While it was technically and narratively sound, it really felt like a movie that didn’t want to be watched by people like me either. We had some kind of thematic resentment.

Minari tells the story of the Yi family, Korean immigrants in the U.S who move to Arkansas in order to cultivate Korean produce and live the American dream. Well, it is Jacob (Steven Yeun)'s dream. His wife Monica (Han Ye-Ri) and their two kids seem to resent the shit out of his idea, but they follow him because it’s 1983 and the eighties were serious father-knows-best years. But guess what? Life is pretty rotten for farmers who don’t know what they’re doing.

An American movie

I’ll repeat it: Minari was fine. It tells an original, somewhat heartwarming story in an original way. It’s also a great cautionary tales for city dwellers who nurture a simple life fantasy. Farming land is back breaking work and it demands as much thoroughness and discipline as it demands expertise. When Jacob starts struggling with his water supply halfway through the movie, I was like : a little fucking late in the game, idiot. Your entire crops is in danger now.

I don’t get joy in seeing novice farmer fail. Not when they put their entire life savings into a poorly planned project. Not when their entire family suffers from it. That makes me dislike the protagonist for not having his priorities straight and making the people who love him suffer for something he didn’t plan properly. But Minari wanted me to like Jacob. Because he’s a dreamer and he’s going through tremendous suffering in order to create a better life for his family.

That’s what bugged me about Minari. It’s a thoroughly American movie that happens to have Korean protagonists. I don’t doubt that Korean immigrants moved to the American Midwest in order to seek the American dream, but within the context of Minari you swap the Yi family for… let’s say the Johnson family and the movie is more or less the same. It’s an American settler movie. The Korean immigration experience is kind of accessory to what’s going on.

The new Oscars

Last year, a Korean movie won the Oscar for Best Picture. I thought Parasite was, by far, the best film in competition, but it is usually never the best movie that wins. It’s the one that represents what the Academy is about best. But the Academy changed since it awarded its most prized statuette to Barry Jenkins’ Moonlight in 2017 (which I also thought was the best film in competition). It became more of a meritocracy than a political game.

So it begs the question: what does Minari do that is extraordinarily beautiful or pertinent? The contemporary spin off the American settler myth will definitely hit a sensitive chord with the Academy. I also really loved how sunny and colorful it was, given the somewhat tragic nature of the story. Rain is an overrated piece of symbolism. You don’t need to be knee deep in the mud in order to have a shit day in the field. In Minari, it’s the opposite.

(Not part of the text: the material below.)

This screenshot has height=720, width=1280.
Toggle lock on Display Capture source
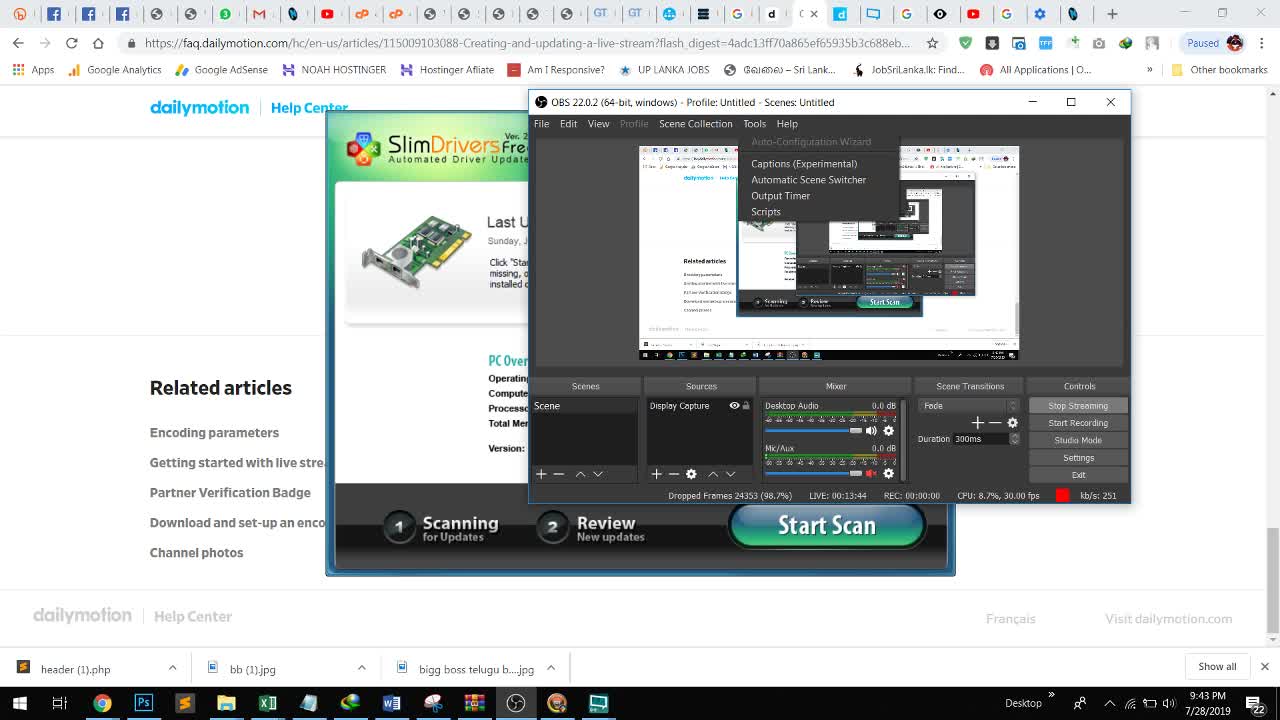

The only other Oscar Nominee I’ve seen so far is Promising Young Woman and while it kicks Minari’s ass in my book, it’s movie that speaks of something I understand much better: anger and emotional turmoil. That’s what I mean when I say Minari wasn’t meant for me. It’s a bright, sunny film about how there is always something to be hopeful for. It’s not exactly aligned with my values. It’s fine, though. I was not supposed to be moved by it.

Maybe you will. I just thought it was… fine.